So, I think it was over 2 years ago when I followed Josh to "storm-chasing" classes at Ball State- a series of three consecutive Thursday nights taught by Dr. Arnold and put on by the Delaware County Emergency Management Agency. There weren't many other students in the room- mostly men or couples over the age of 40, but the lecture hall was packed. I learned lots of good fundamentals on storm formation and spotting, and theory that I wasn't sure when I would ever use, but it was good to go with Josh. He was excited about it- and he wasn't even a meteorology major yet!

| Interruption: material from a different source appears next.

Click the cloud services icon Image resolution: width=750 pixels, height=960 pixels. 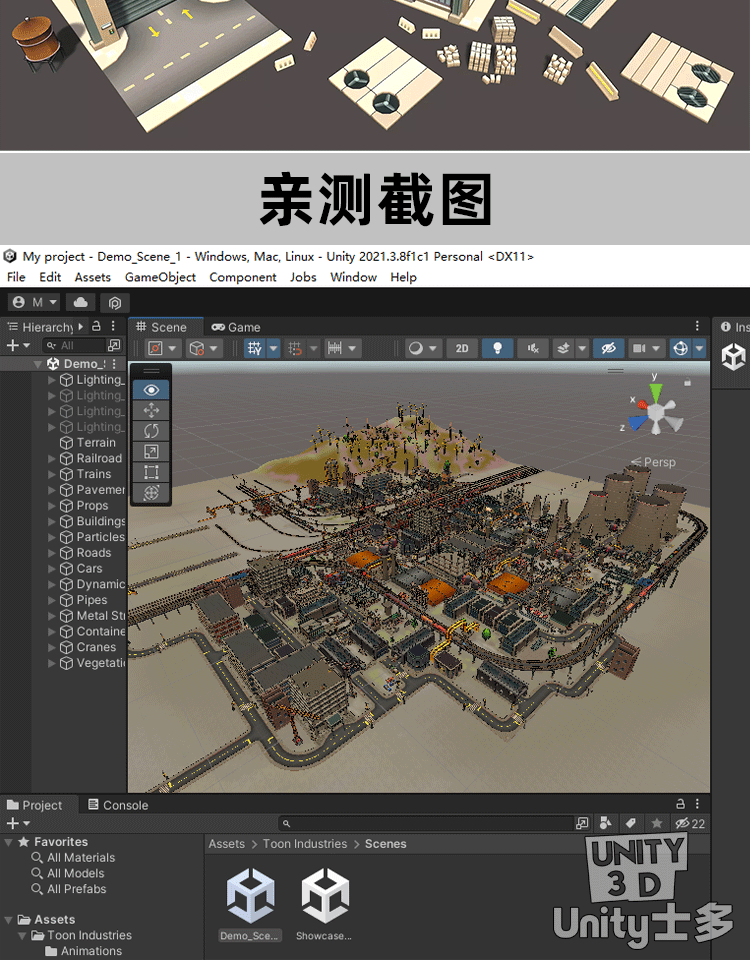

Fast forward to this weekend. Josh spent a month last summer storm chasing in the Great Plains. He got his ham radio license and a new ham radio a few weeks ago. He got everything hooked up and ready to go in his car. And I still know a lot of weather theory. Well, the first proper storms of the year came along this weekend, and we were ready. What I was most fascinated with was not the weather outside but the behind-the-scenes community response I never knew existed.
When a storm warning is issued for the county, an army of ham radio operators call in on the SkyWarn frequency to get their marching orders. Typically, this means, march to a spot in the county, sit there, and tell the emergency management office what you see throughout the course of the storm. While this sounds somewhat unexciting, it is where many of the storm reports come from. When storm reports from other sources come in, the storm spotters can go immediately to the site and confirm the report. Trained spotters can confirm and giver earlier warning for tornadoes headed toward populated areas. Friday night, a spotter alerted that a certain underpass was flooded, and steps were taken to close it to protect the community. Accurate hail reports can be given in real time. Even if the power goes out or the cell network is jammed, the ham radio operators can still work and communicate through the emergency.
The experience of being in the midst of the storms both Friday and Sunday and hearing a play-by-play from all corners of the county, as well as seeing the cooperation, readiness, and willingness of these volunteers was fascinating.